Mickey Edwards Goes Over to the Dark Side
By Steve Byas
In 1976, as a college student, I was truly inspired by a congressional candidate, Mickey Edwards. Edwards was espousing what I believed in – limited government and individual liberty – and I joined his campaign as the campus coordinator. His campaign slogan was, “He’ll do what he says he will do,” and for the first few years of his tenure in Congress, he pretty much did.After a 16-year career, Edwards lost in the Republican primary due to a scandal involving the House Bank. Edwards, like other members of Congress, was allowed to write checks beyond what he had in his account, and it cost him his seat in the House of Representatives.
He soon landed a college teaching job in the Ivy League. I cannot say whether he was infected with the liberalism of that academic atmosphere, or it simply revealed the insincerity of his conservative stances taken earlier in his career.
Whatever, the result is the same. Mickey Edwards has now clearly abandoned any pretense of being a conservative, and has, in my view, gone over to the Dark Side. He is firmly entrenched with the forces that are rapidly taking us away from limited government and individual liberty. Instead, he is working overtime to move our country to the Left.
A recent fundraiser in Oklahoma illustrates that the goal of opening political party primaries to non-members of the party is to move Republican officeholders more to the Left – or as they put it, more “moderate.” Three political personalities prominent in Oklahoma were featured in a recent edition of the Oklahoman newspaper. (The Oklahoman itself was once a conservative daily newspaper, but since the passing of its founding family, and it's becoming part of the left-wing USA Today network, it regularly slants its so-called news articles to favor progressive and Democrat positions).
Oklahoma City Mayor David Holt, who in 2017 was rated a mere 13 percent on the Oklahoma Conservative Index, was among the participants advocating ending the state’s closed primary system. Holt was registered as a Republican while in the state Senate.
A closed primary is a method of choosing the candidates to represent the political party in the general election in which only registered party members can participate, while an open primary allows any registered voter to vote in any political party’s primary. This would seem to make sense, as one would not think Baptists should choose the pope in the Catholic Church, or that Methodists should select deacons at a local Baptist congregation.

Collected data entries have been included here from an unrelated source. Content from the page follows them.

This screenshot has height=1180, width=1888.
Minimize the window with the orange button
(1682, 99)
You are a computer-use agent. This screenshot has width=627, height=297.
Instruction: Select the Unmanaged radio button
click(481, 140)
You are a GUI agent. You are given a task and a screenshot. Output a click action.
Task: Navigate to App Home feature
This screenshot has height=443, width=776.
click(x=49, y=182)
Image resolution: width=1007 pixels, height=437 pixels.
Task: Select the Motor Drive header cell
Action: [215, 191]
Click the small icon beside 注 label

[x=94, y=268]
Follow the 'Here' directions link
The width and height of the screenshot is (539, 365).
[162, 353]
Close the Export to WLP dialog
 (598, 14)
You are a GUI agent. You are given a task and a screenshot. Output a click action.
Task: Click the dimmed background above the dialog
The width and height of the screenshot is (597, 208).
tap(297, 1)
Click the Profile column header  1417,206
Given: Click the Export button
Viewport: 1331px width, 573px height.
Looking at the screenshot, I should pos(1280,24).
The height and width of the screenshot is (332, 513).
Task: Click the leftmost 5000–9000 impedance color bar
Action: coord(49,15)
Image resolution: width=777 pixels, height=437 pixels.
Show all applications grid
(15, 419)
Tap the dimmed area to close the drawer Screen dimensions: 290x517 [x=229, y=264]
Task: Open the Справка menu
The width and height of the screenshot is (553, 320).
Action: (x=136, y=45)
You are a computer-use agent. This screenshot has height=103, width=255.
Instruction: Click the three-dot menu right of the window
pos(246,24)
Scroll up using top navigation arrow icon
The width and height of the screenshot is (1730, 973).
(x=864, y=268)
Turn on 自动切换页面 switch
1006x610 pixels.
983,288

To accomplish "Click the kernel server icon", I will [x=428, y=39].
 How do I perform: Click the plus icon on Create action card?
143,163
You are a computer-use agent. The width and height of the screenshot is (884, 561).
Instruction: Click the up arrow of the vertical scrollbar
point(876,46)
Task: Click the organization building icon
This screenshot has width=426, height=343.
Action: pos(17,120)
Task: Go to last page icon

Tulsa Mayor G. T. Bynum, another well-known RINO (Republican in Name Only) in the Sooner State, explained why he supports the open primary system, arguing that it leads “to more effective government by reducing the potential for partisanship in office.” Of course, a government can be quite effective, without being a good government. Adolf Hitler, Mao, and Joseph Stalin ran pretty effective governments, but our nation was founded on the idea that the role of government is to protect our God-given liberties, not just be “effective.”
The Oklahoman article, which chose not to quote anyone who had a problem with open primaries, factually erred when it said that participant Mickey Edwards was a “prominent” Republican, along with Holt and Oklahoma Labor Commissioner Leslie Osborn. While Holt and Osborn – both of which previously served in the Oklahoma Legislature, with low conservative ratings – are certainly still registered as Republicans, Mickey Edwards is not a Republican. It is true that Edwards was once a registered Republican, but he formally left the party a few years ago.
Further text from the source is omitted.